Return the passage from the forum thread about a difficult father-in-law below, starting with "Tips for difficult" and going on through "visiting for now.", copied word for word.

:: Document ::
START

Tips for difficult father in law

Anonymous
Anonymous wrote:
Anonymous wrote:
Anonymous wrote:
Sorry, I don't invite people to stay overnight who make me feel bad about myself, or God, forbid, my CHILDREN.

Pick up the phone and disinvite him. You can tell him that you have thought a lot about how he expected you to be his maid, and how he bullied your daughter, and that you do not want him visiting for now.

And your husband can shut up and and go with it if he doesn't have the moral courage to defend you and his daughter.



+100 you are setting a horrible example for your daughter by tolerating someone who is cruel to her and treats women as second class citizens in your home


This. It's unacceptable. Don't create an environment where you KNOW it's going to happen.


+1 and also, OP, do you work? If you and DH both work I don't understand why you seem to be responsible for everything surrounding FIL's visit. Tell DH it's his father, and he can spend time with him (taking off from work if necessary), get his meals other than those you may already be preparing for the whole family, wait on him etc.

END

:: Dataset excerpt ::
START

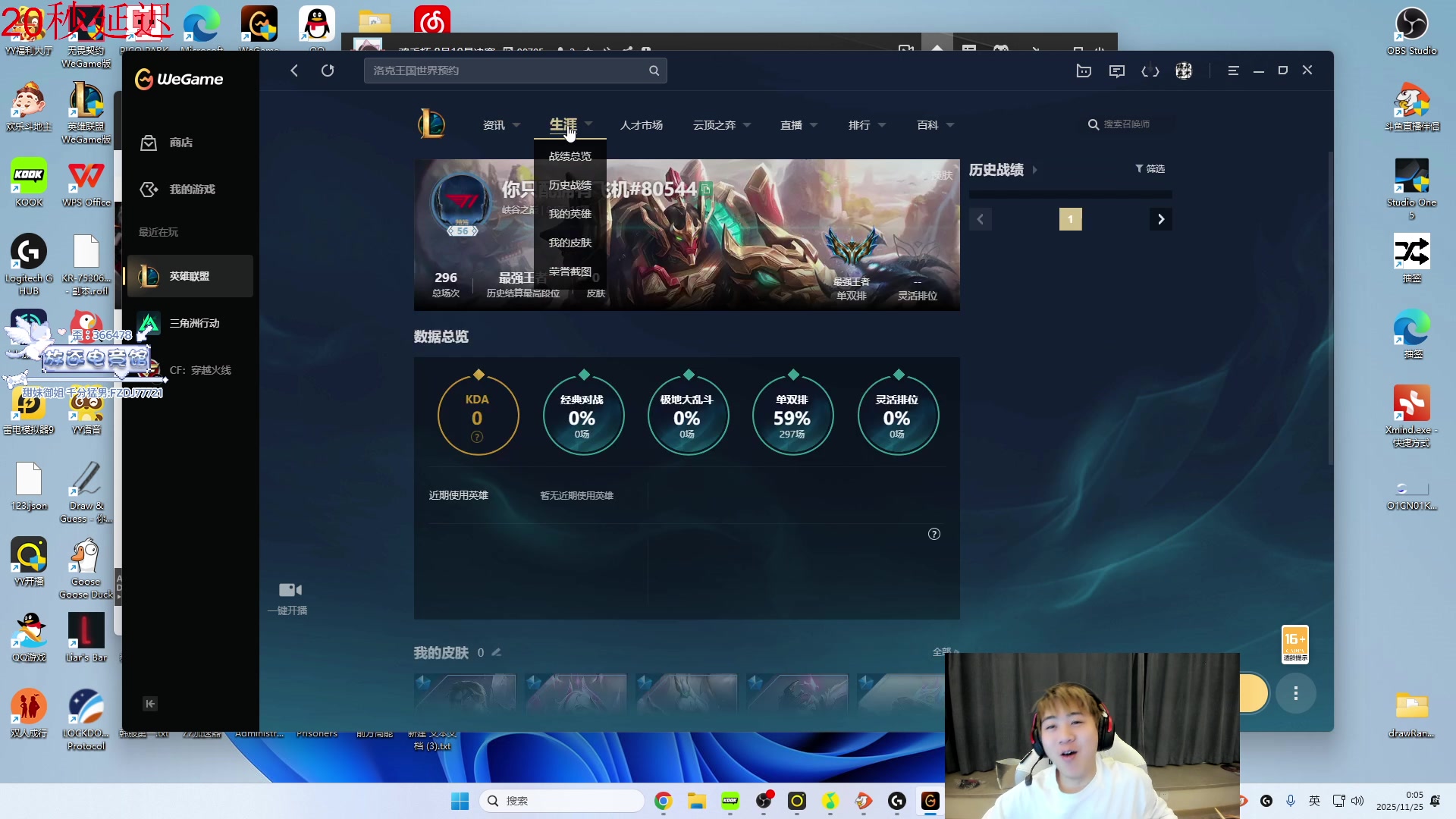Viewport: 1456px width, 819px height.
Task: Expand the 排行 dropdown
Action: 867,125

END

:: Answer to this problem ::
Tips for difficult father in law

Anonymous
Anonymous wrote:
Anonymous wrote:
Anonymous wrote:
Sorry, I don't invite people to stay overnight who make me feel bad about myself, or God, forbid, my CHILDREN.

Pick up the phone and disinvite him. You can tell him that you have thought a lot about how he expected you to be his maid, and how he bullied your daughter, and that you do not want him visiting for now.